Margaret Cossaceanu, born Margareta Cosăceanu, later Margaret Cossaceanu-Lavrillier (4 January 1893– 22 September 1980) was a French sculptor of Romanian origin.

== Biography ==
Margaret Cossaceanu, was born in Bucharest and was the niece of scientist George Constantinescu, inventor of the Theory of sonics. She studied sculpture from 1910 to 1913 at the School of Fine Arts in Bucharest under Dimitrie Paciurea.

In 1921, she obtained a scholarship enabling her to go to Rome to pursue her studies at the Academy of Fine Arts, (at the same time, painter Lucian Grigorescu was studying there). It was during this stay in the Italian capital that she met French engraver-medalist André Lavrillier, winner of the Prix de Rome in 1914, and boarder at the Villa Medici. He took her to Paris, and introduced her to sculptor Antoine Bourdelle.

After being awarded the Grand Prize at the Academy of Fine Arts in 1922, Cossaceanu left Rome to settle in Paris, where she attended the workshop of her compatriot Constantin Brâncuşi while continuing her studies at the Académie de la Grande Chaumière, in Antoine Bourdelle's studio, where she met Germaine Richier and Alberto Giacometti. Bourdelle took her as a collaborator in his workshop at impasse du Maine. He asked her to recreate in larger scale some of his works, as, for example, his Sapho; For these figurative works she used wax, earth, plaster, bronze or stone. She continued to work with him until his death in 1929. She participated in various Salons and exhibitions, such as the Salon d'Automne or the Salon des Tuileries and produced pieces for the French state. She was commissioned to create a high relief for the International Exposition of Art and Technology in Modern Life (1937), for the Asian and Romanian pavilions. The high relief of the Daces (marble, 3m high) for which she received the diploma of honor is today in Bucharest.

Until 1977, at the request of the Monnaie de Paris, she made several medals
(the medal of the deputies of the National Assembly (France) in 1968 - the portraits of Romain Gary, Anna de Noailles, Giacometti, Jean Effel, among others).

- Supplied material -
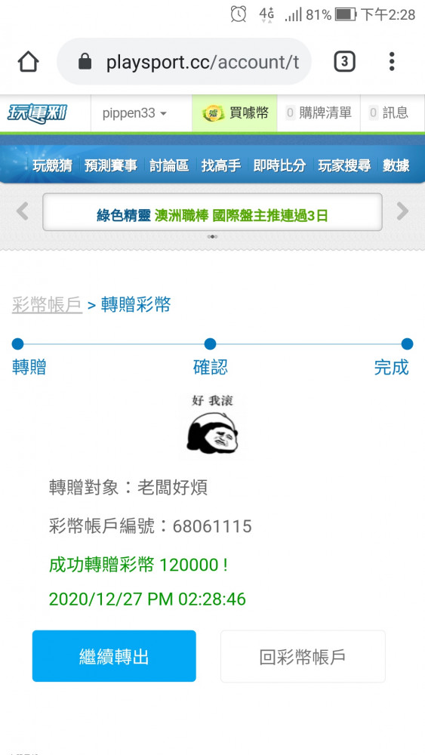Open the browser three-dot overflow menu
Screen dimensions: 425x755
(392, 62)
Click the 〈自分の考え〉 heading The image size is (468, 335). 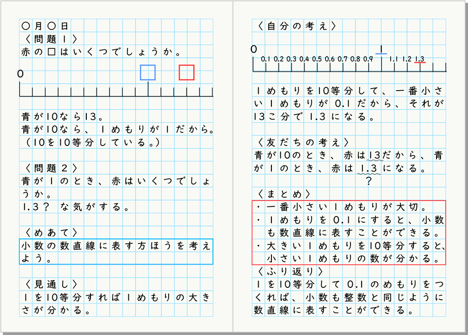tap(297, 26)
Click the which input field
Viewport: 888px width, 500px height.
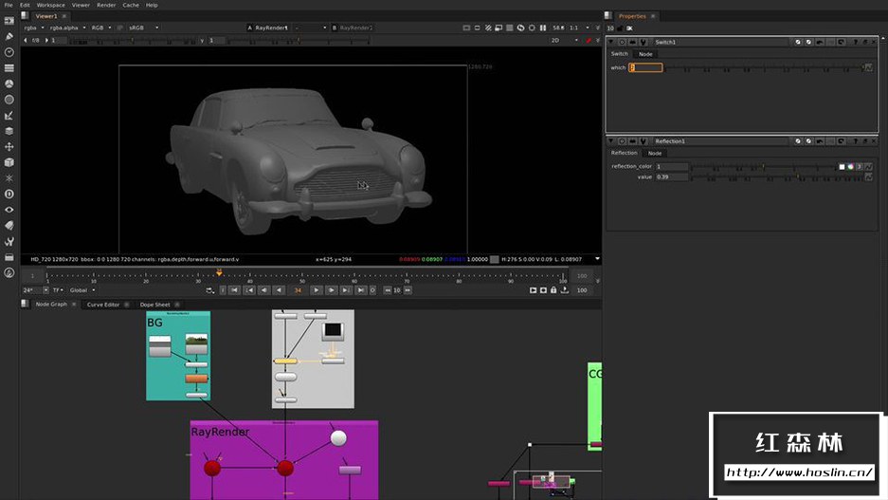646,67
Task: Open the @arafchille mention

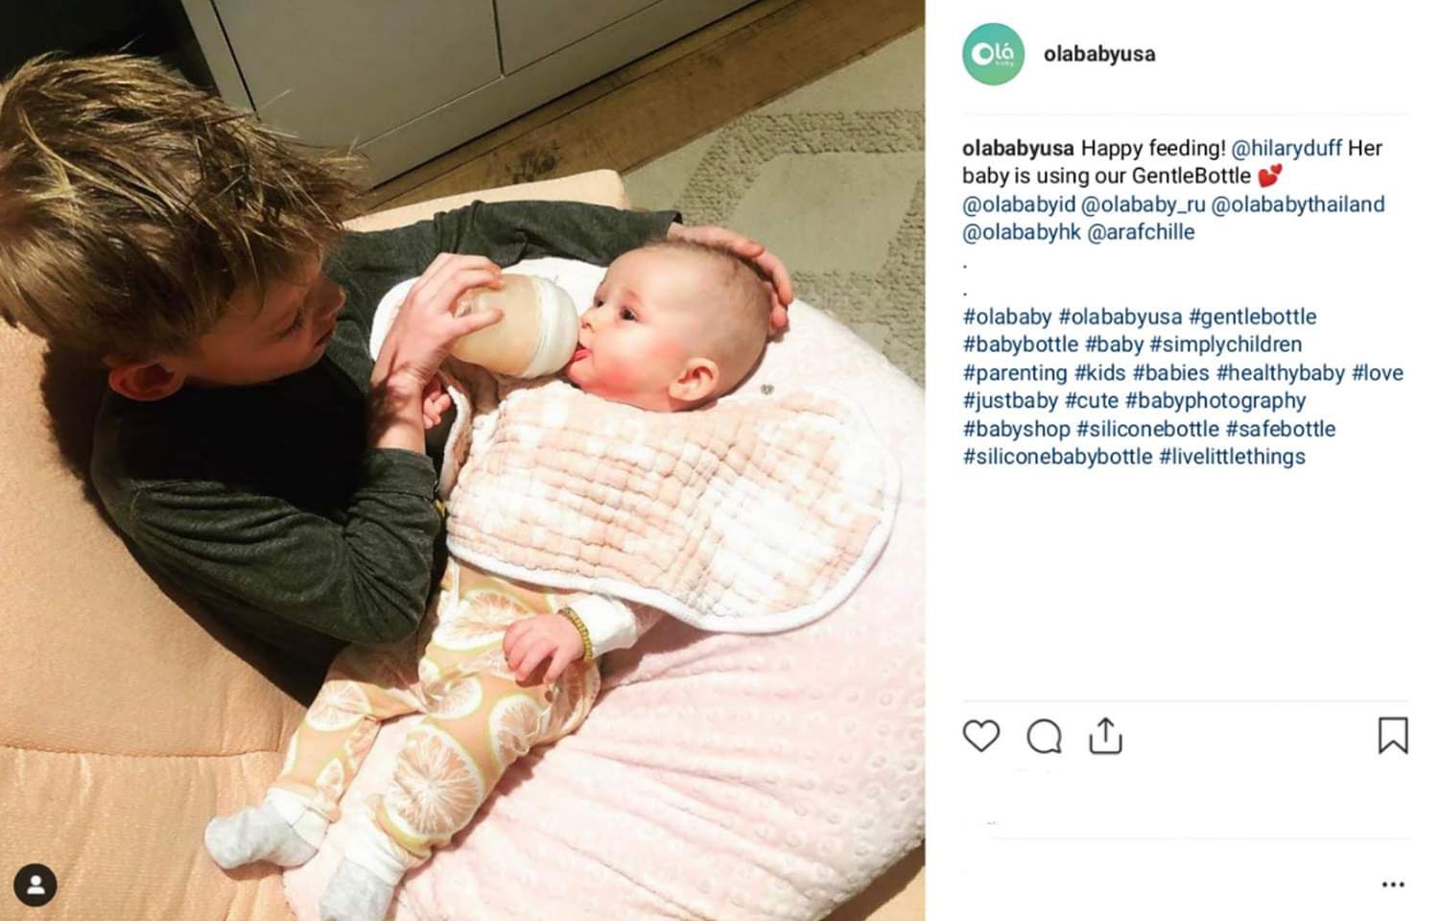Action: 1141,232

- Required action A -
List every material that the biography of Margaret Cossaceanu says she used for her figurative works.
- Required action B -
Carry on the biography of Margaret Cossaceanu from the point where it ends.

- Written response A -
wax, earth, plaster, bronze, stone

- Written response B -
In 1952, Bernheim-Jeune Gallery organized a retrospective exhibition of her work, and the Museum of Modern Art of the city of Paris acquired The great torso of Woman.

In 1970, for the fortieth anniversary of the death of her master, she created from memory a portrait of Antoine Bourdelle.

In 1929, Cossaceanu married André Lavrillier, with whom she had three children, including photographer Carol-Marc Lavrillier. Margaret Cossaceanu died in Paris on September 22, 1980, at the age of 87.

In 1993, the Galerie Vallois in Paris organized a retrospective show of her work.

== Works and collections (selection) ==
- Pieta, (1923), Musée des Années Trente
- Walkyrie, (1923) used for the Constantinesco (automobile).

- Portrait of Constantin I. Diamandy, Romanian diplomat, (1927)
- Bust André Lavrillier, (1927), Musée national d'art moderne, Pompidou center

- Grand portrait de femme, (1930)
- Statue of Tudor Vladimirescu in Craiova, (1937)

- High relief Daces, (1937) for the Romanian pavillon at the International Exposition of Art and Technology in Modern Life 1937, today in Bucharest
- Bas-relief, Faculté de pharmacie de Paris, (1936-1940)
- Marble Head of Rhodia Bourdelle, (1943), Musée Rolin, Autun
- Bust of Jean Charcot, (1943), Musée national de la Marine, Paris
- Portrait of George Enescu, (1956), Musée de la Philharmonie de Paris
- Head of a young girl, Saint-Brieuc Museum of Art and History
- Monumental, Musée des Années Trente, Boulogne Billancourt
- Woman Torso, (1955), Musée d'Art Moderne de la Ville de Paris.